Requiring a voter ID is supposed to prevent non-citizens from voting. Nope. Non-citizens are given drivers licenses too. That puts a big hole in the effectiveness of preventing voter impersonation.

Posner goes through the list of states who have enacted voter ID laws. Those with the strictest laws have the GOP in control of the state House and Senate and all but one have a GOP governor. Most of the other states with such laws are also controlled by the GOP.

Evidence of voter impersonation fraud "is downright goofy, if not paranoid" and rarely exists. Even Fox News says there isn't much evidence. A journalism consortium found only 10 cases since 2000 out of 146 million voters. One is a dozen times more likely to be struck by lightning.

The incentive for someone to engage in voter impersonation fraud is low (the incentive to vote, never mind impersonate, is low – see stats on voter turnout), so even a modest penalty strongly discourages the crime. Only a massive campaign will sway most elections and those are too risky for politicians considering the costs of bribes to make it worthwhile for voters.

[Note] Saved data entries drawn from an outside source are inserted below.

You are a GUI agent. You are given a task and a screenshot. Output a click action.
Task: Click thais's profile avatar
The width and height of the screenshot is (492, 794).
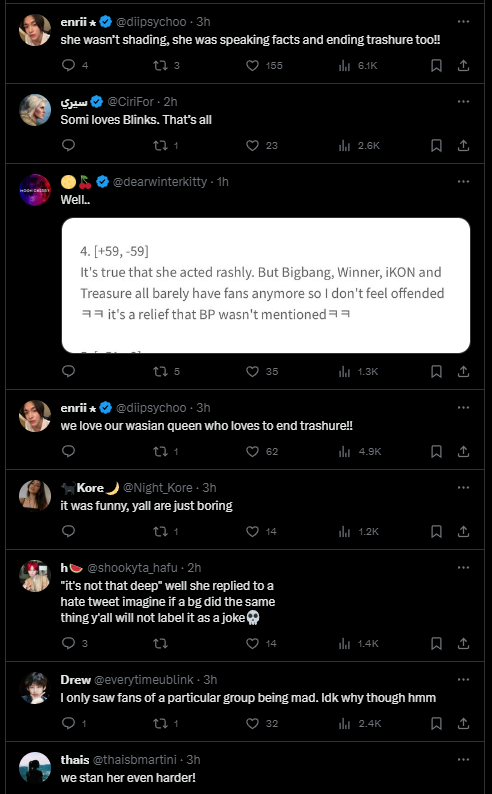click(35, 768)
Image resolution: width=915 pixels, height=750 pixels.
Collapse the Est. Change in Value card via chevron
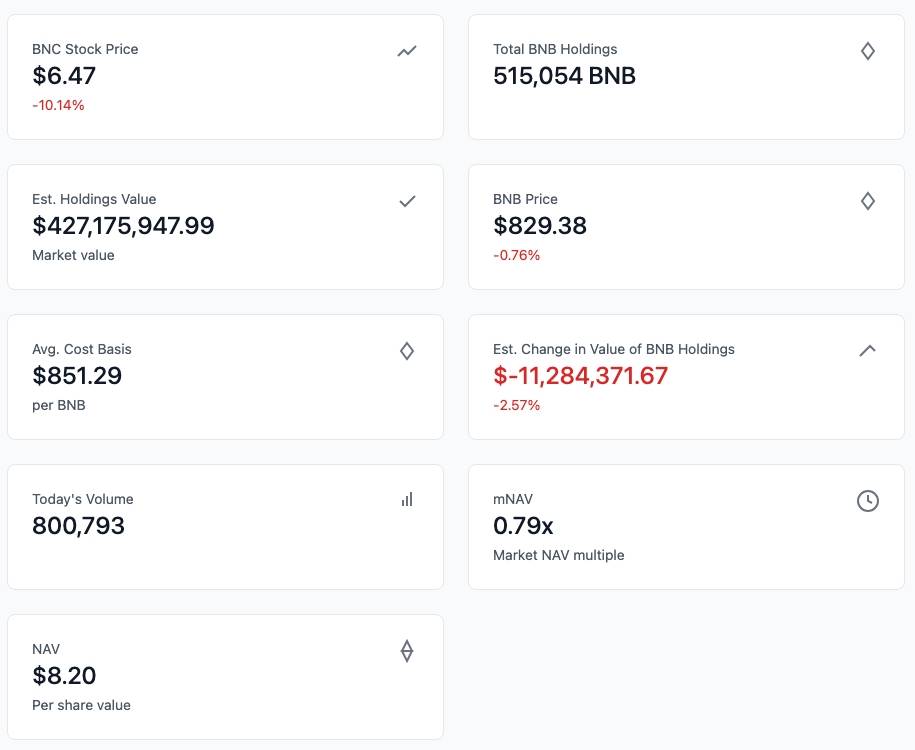pyautogui.click(x=867, y=351)
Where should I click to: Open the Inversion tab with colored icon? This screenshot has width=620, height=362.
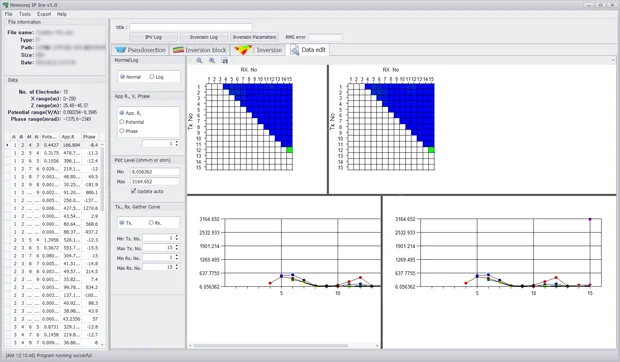258,50
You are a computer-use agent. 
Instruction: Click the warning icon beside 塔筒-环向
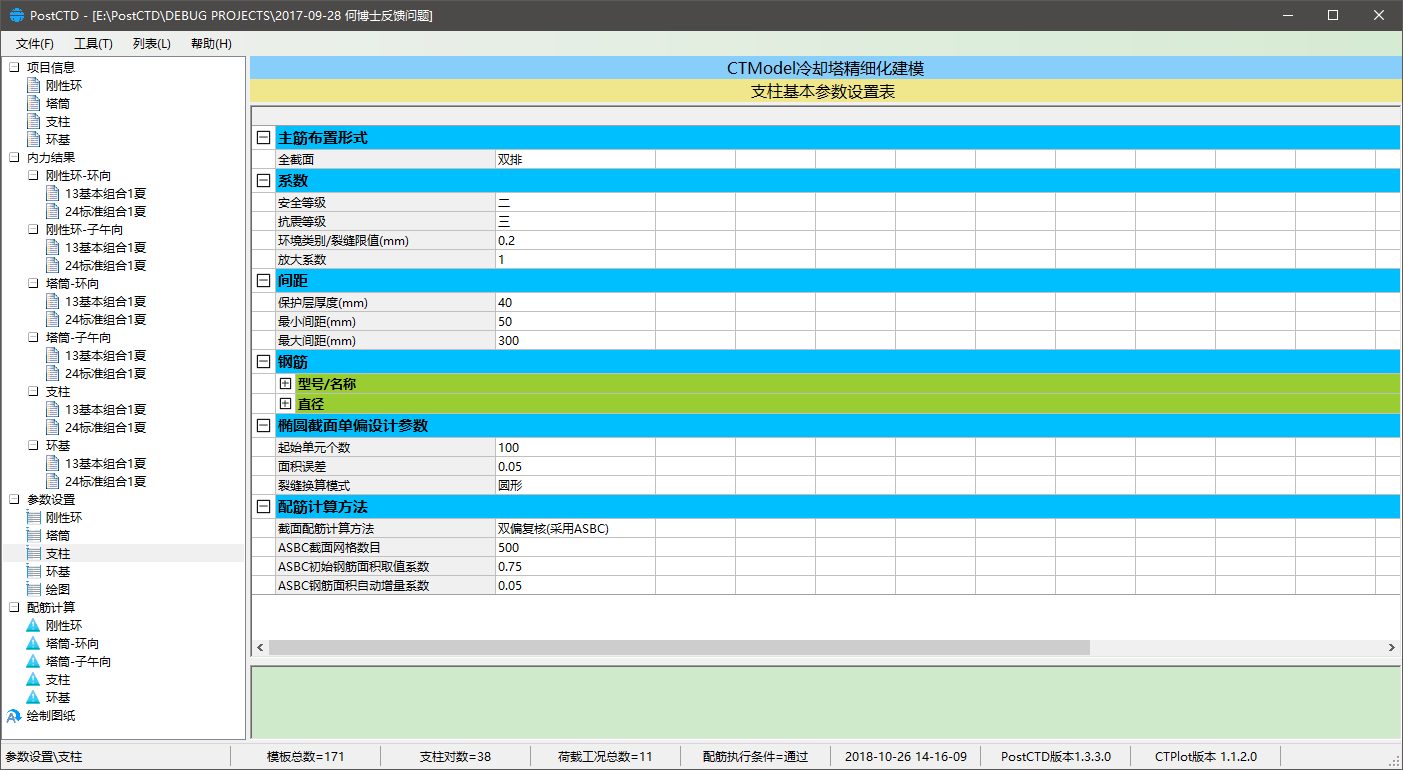(33, 644)
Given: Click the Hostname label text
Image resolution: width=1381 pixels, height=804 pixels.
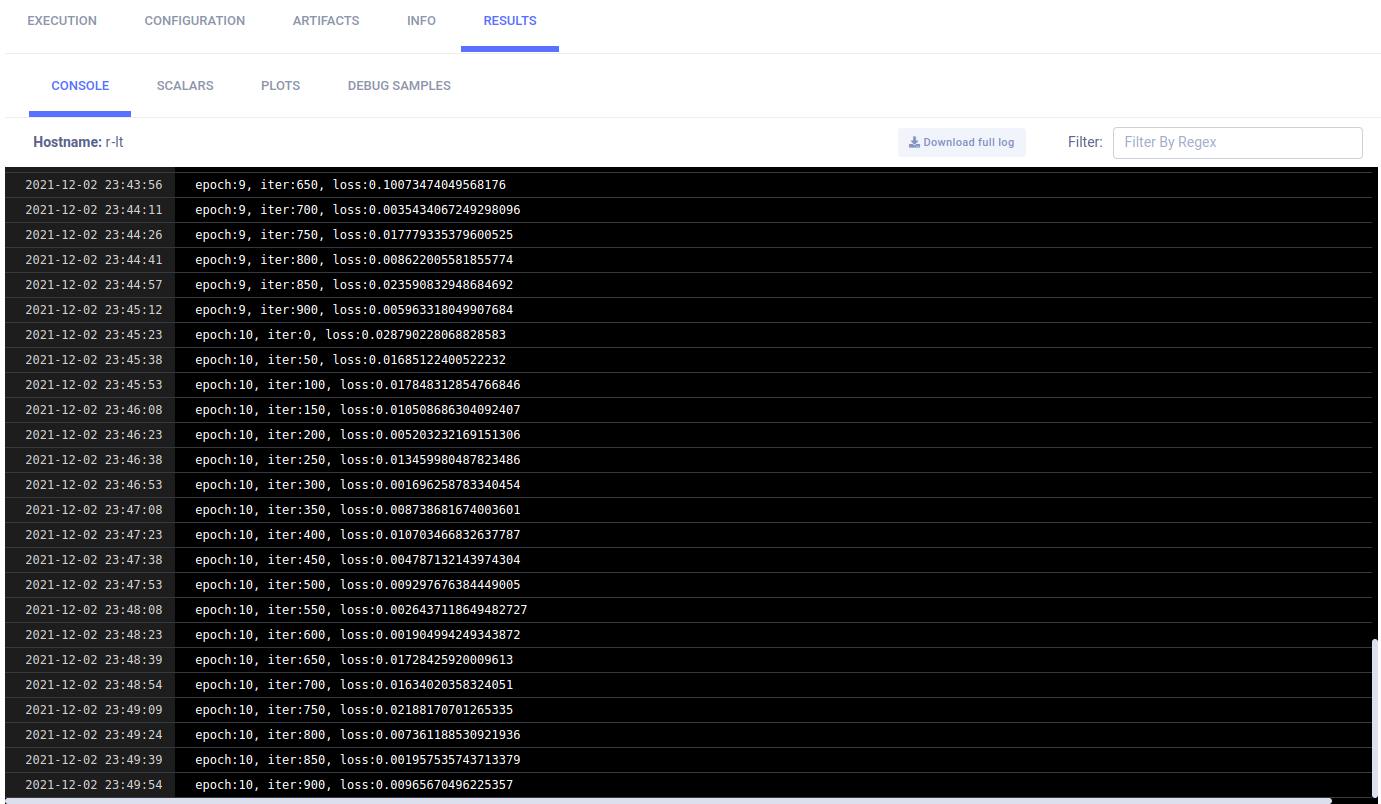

Proponents of the law say getting a photo ID is no big deal because one is needed to fly, pick up a prescription, open a bank account, buy a gun, or enter a courthouse. Some courthouses do require ID, but the Supreme Court building does not. As for the others, not true (besides, poor people don't fly). But in the same paragraph is the claim that an ID is easy to get and that 300,000 registered voters in Wisconsin don't have one. So, they are lazy?

Voter ID laws don't increase the confidence of an election leading to increased turnout. That would only happen if voters believe the law actually reduces fraud. A state with a law that reduces fraud implies that in states without the law fraud is rampant – or there is some unusual compulsion in Wisconsin.

The panel of proponent judges are not bothered by an absence of evidence. It appears to be enough that the legislation says there is a problem. "In so saying, the panel conjures up a fact-free cocoon in which to lodge the federal judiciary. … If the Wisconsin legislature says witches are a problem, shall Wisconsin courts be permitted to conduct witch trials?"

The conclusion:
There is only one motivation for imposing burdens on voting that are ostensibly designed to discourage voter-impersonation fraud, if there is no actual danger of such fraud, and that is to discourage voting by persons likely to vote against the party responsible for imposing the burdens.